While it would be desirable to limit advertising, particularly to children, it is worth noting that many people purposefully bombard their own mind with the equivalent of adverts: they go out of their way to read about the newest fashions, throwing away perfectly good clothing, for example. They buy magazines and visit websites where the entire content consists of object-fetishization.
The Guardian newspaper is at once coaxing the government to spend more on aid, money that will build the infrastructure of foreign countries – roads, power stations etc, dispensing travel advice, and telling us that the only way to beat environmental problems is to change our lifestyles and to consume less. The main problem with green anti-consumerism isn’t the fact that it never happens but that it assumes the primary driver of environmental problems is frivolous spending: as if the basics of life—getting to work, heating ones house, etc—are not a problem so long as we buy less “stuff”. Yet the single biggest source of greenhouse gases isn’t private jets, it’s agriculture.
The encomiums to poverty (“If everyone on Earth lived the lifestyle of a traditional Indian villager, it is arguable that even 12 billion would be a sustainable world population”, “Households in India earning less than 3,000 rupees a month use a fifth of the electricity per head and one seventh of the transport fuel of households earning Rs30,000 or more. Street sleepers use almost nothing”) coexist with moral outrage about that same poverty (“More than 500 million Indians have no electricity” protests an article demanding more aid for India). If only we could all live like a traditional Indian peasant, everything would be fine - but let’s also all feel guilty for not solving privation worldwide.
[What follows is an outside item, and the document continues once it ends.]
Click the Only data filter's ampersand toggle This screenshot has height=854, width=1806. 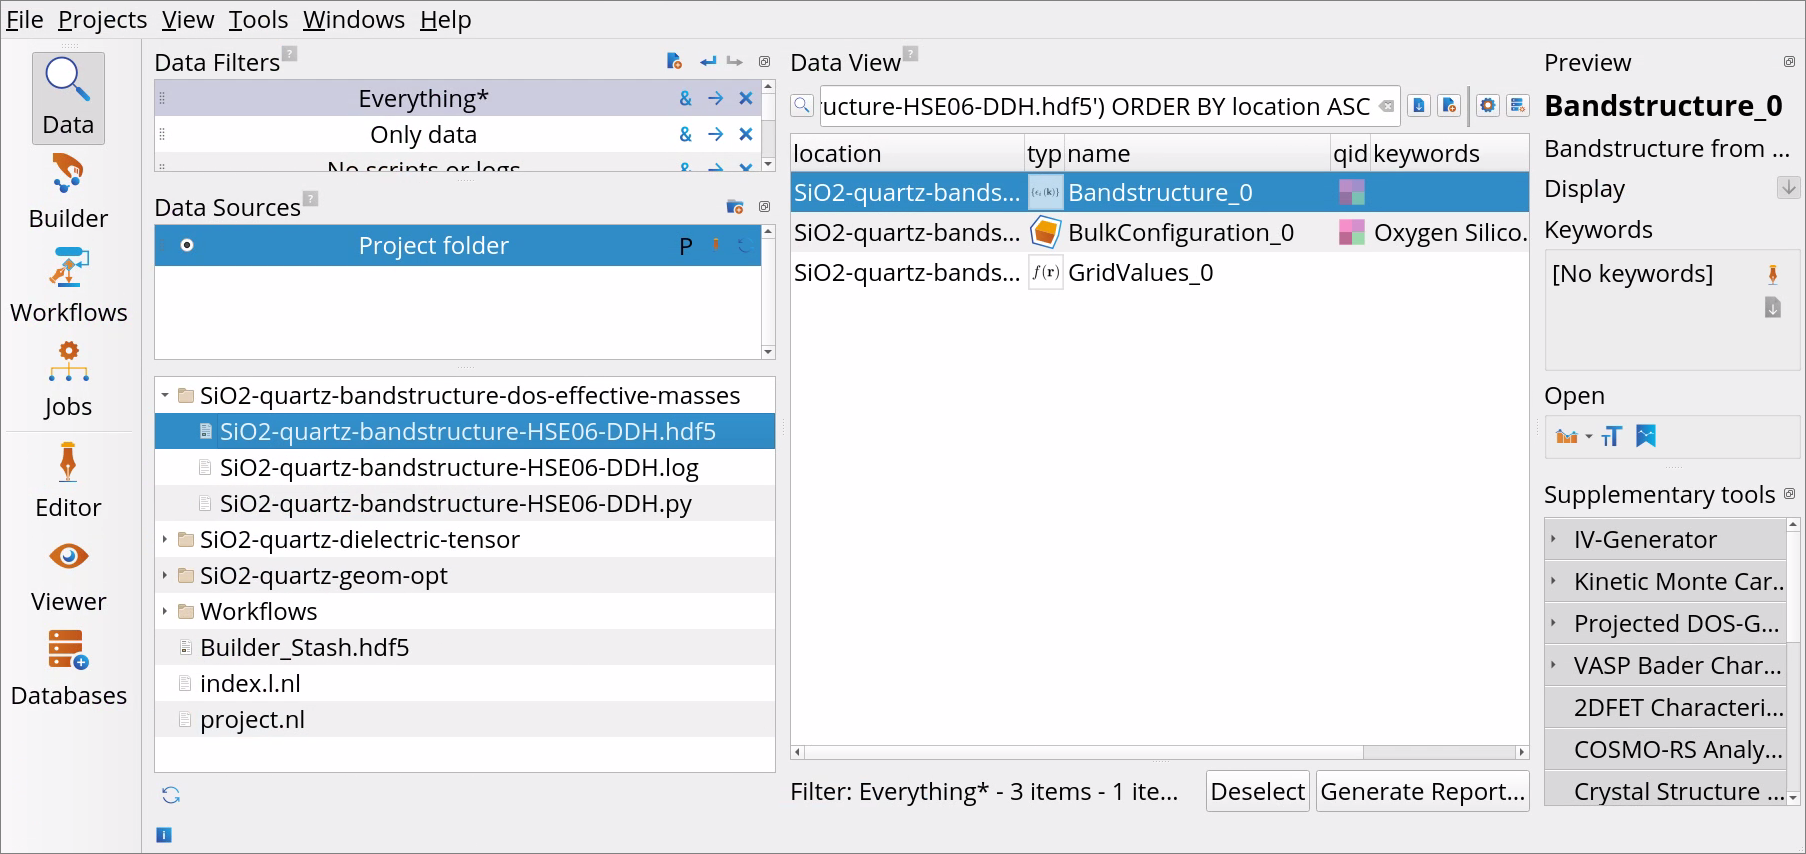(685, 134)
The traditional Indian villager is, in fact, fast becoming the urban poor. Population growth itself has made more traditional forms of survival untenable: surplus agricultural workers have headed to the cities. The rapid urbanization of the third world is unstoppable. Developing countries offer no alternative model to growth-addicted Western economies, they offer poverty. Development and the environment are undoubtedly at odds with one another. They would be easier to bring into accord were the world population not growing.
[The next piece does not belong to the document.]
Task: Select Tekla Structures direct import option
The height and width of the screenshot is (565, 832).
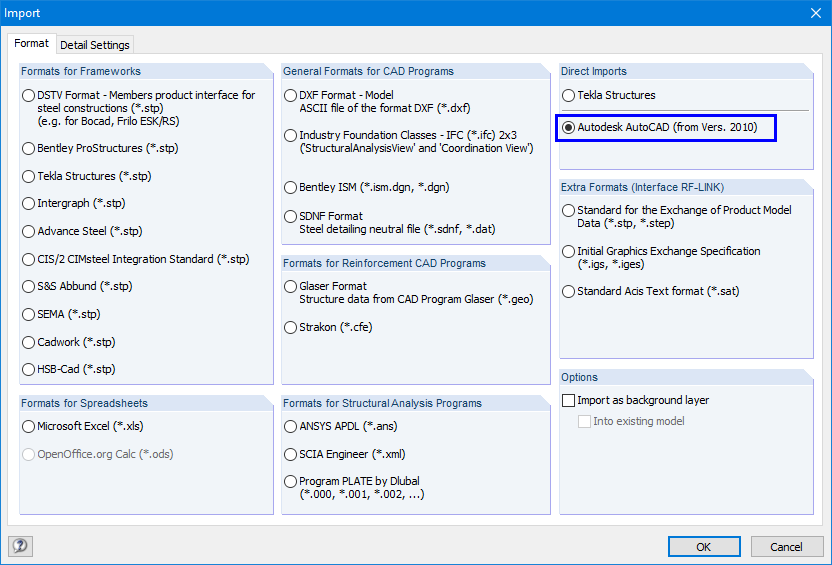Action: [x=569, y=96]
Any talk of population is seen as blaming the poor people when it is the super-rich who have a vastly disproportionate impact. But we shouldn’t want people to live lives of green-destitution. Do we want the people of the third world to have affordable energy or not? Do we want them to have transportation infrastructure to get them to the nearest hospital or do we want them to die in remote villages? While it is the neo-Malthusians who are seen as hating the fecund poor, it is in fact the population-deniers who seemingly want to keep them in a state of penury. To point to the currently sustainable nature of the lifestyle of the poor assumes—or hopes—that they will stay that way. In Pakistan in 2012 persistent power cuts led to rioting – they do not want the life environmentalists have planned for them. If we genuinely do want to bring a decent material standard of living to the world’s poor, there is no environmentally friendly way for that to occur if our population reaches 9 billion. Providing free contraception and providing girls with an education (and ending pro-natalist policies in Western countries) is a far more achievable goal than abolishing human avarice. We should try to do both.